## Exercise brief
A line below contains "トイレ【Panasonic】 (253, 836)", and a later one contains "キッチン【タカラスタンダード】 (265, 853)". Repeat both, with every line between them, exactly.

------------------------------------

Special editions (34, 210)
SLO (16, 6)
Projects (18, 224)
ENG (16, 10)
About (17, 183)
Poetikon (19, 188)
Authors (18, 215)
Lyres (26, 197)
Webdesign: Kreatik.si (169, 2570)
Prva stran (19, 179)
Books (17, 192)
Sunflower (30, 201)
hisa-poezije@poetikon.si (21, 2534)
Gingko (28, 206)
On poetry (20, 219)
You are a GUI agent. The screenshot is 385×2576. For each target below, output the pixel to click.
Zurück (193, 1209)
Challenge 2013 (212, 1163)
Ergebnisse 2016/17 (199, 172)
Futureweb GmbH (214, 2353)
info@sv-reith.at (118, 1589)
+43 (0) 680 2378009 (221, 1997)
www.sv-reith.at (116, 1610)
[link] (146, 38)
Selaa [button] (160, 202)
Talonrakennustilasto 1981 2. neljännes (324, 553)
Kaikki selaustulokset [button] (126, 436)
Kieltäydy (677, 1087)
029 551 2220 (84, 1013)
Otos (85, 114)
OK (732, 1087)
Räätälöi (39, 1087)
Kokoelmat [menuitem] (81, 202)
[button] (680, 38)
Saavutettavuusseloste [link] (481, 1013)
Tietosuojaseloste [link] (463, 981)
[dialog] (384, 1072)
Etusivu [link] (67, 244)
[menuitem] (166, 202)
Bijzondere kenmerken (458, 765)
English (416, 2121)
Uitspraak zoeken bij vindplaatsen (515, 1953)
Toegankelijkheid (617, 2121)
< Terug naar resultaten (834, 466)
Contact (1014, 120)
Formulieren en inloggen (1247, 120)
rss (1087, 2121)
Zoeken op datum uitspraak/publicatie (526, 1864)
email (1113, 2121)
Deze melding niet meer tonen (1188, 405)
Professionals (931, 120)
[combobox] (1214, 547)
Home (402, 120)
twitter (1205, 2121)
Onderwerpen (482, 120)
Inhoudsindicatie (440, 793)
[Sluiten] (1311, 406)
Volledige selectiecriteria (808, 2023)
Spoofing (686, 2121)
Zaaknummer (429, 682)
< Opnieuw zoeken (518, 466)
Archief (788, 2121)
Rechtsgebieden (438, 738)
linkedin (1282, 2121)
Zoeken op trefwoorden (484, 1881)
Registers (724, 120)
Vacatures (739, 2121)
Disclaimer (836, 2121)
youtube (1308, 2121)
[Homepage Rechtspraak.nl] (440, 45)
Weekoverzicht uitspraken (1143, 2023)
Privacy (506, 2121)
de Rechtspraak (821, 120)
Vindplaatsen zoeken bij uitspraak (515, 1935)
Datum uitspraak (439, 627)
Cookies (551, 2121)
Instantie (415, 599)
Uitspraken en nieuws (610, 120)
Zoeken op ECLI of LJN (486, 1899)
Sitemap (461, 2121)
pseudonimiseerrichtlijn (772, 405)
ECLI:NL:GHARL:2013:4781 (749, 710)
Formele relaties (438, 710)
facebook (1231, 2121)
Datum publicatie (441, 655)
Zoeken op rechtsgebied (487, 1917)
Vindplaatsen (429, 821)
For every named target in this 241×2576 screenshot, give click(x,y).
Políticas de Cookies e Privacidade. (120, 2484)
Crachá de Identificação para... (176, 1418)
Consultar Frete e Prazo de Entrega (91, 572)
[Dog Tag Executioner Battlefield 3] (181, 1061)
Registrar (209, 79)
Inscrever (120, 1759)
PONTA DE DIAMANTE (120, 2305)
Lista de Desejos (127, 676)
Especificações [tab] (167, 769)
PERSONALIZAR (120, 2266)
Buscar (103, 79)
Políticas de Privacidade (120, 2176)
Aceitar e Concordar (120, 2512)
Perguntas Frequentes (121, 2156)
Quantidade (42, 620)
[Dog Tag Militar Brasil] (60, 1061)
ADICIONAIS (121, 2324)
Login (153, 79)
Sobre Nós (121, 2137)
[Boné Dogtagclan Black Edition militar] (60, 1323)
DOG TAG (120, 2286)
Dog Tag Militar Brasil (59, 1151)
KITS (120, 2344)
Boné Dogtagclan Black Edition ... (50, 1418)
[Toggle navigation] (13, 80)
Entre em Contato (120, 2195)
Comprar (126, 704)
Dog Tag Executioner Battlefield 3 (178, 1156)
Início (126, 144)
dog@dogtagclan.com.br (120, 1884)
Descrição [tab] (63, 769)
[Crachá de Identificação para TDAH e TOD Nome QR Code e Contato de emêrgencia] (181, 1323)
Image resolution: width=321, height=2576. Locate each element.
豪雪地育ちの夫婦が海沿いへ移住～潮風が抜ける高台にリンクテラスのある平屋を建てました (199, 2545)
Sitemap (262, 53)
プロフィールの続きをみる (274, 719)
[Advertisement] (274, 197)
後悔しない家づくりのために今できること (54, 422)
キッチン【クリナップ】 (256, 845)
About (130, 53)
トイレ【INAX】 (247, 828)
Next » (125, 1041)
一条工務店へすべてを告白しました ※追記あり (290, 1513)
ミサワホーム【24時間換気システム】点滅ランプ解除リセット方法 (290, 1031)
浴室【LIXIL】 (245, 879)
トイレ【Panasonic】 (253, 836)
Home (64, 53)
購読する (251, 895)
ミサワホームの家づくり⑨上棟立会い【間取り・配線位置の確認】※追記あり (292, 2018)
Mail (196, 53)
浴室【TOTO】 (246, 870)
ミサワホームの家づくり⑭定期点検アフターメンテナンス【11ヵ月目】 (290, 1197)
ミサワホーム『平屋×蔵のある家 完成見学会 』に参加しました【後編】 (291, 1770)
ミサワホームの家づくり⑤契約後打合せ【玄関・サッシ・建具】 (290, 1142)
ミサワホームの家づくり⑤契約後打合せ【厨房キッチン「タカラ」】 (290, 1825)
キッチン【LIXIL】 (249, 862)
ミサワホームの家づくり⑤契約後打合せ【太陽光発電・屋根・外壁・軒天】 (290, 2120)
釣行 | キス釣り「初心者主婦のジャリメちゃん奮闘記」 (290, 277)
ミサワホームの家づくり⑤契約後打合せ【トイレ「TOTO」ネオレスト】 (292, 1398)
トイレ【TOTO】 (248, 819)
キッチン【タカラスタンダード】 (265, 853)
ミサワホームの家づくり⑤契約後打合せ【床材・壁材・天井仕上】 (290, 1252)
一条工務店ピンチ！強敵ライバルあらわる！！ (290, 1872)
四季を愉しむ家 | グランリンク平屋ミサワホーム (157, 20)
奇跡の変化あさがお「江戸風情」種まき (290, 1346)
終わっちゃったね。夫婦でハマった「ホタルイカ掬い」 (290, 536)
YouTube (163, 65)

------------------------------------

## Reply to the exercise
トイレ【Panasonic】 (253, 836)
Home (64, 53)
購読する (251, 895)
ミサワホームの家づくり⑨上棟立会い【間取り・配線位置の確認】※追記あり (292, 2018)
Mail (196, 53)
浴室【TOTO】 (246, 870)
ミサワホームの家づくり⑭定期点検アフターメンテナンス【11ヵ月目】 (290, 1197)
ミサワホーム『平屋×蔵のある家 完成見学会 』に参加しました【後編】 (291, 1770)
ミサワホームの家づくり⑤契約後打合せ【玄関・サッシ・建具】 (290, 1142)
ミサワホームの家づくり⑤契約後打合せ【厨房キッチン「タカラ」】 (290, 1825)
キッチン【LIXIL】 (249, 862)
ミサワホームの家づくり⑤契約後打合せ【太陽光発電・屋根・外壁・軒天】 (290, 2120)
釣行 | キス釣り「初心者主婦のジャリメちゃん奮闘記」 (290, 277)
ミサワホームの家づくり⑤契約後打合せ【トイレ「TOTO」ネオレスト】 (292, 1398)
トイレ【TOTO】 (248, 819)
キッチン【タカラスタンダード】 (265, 853)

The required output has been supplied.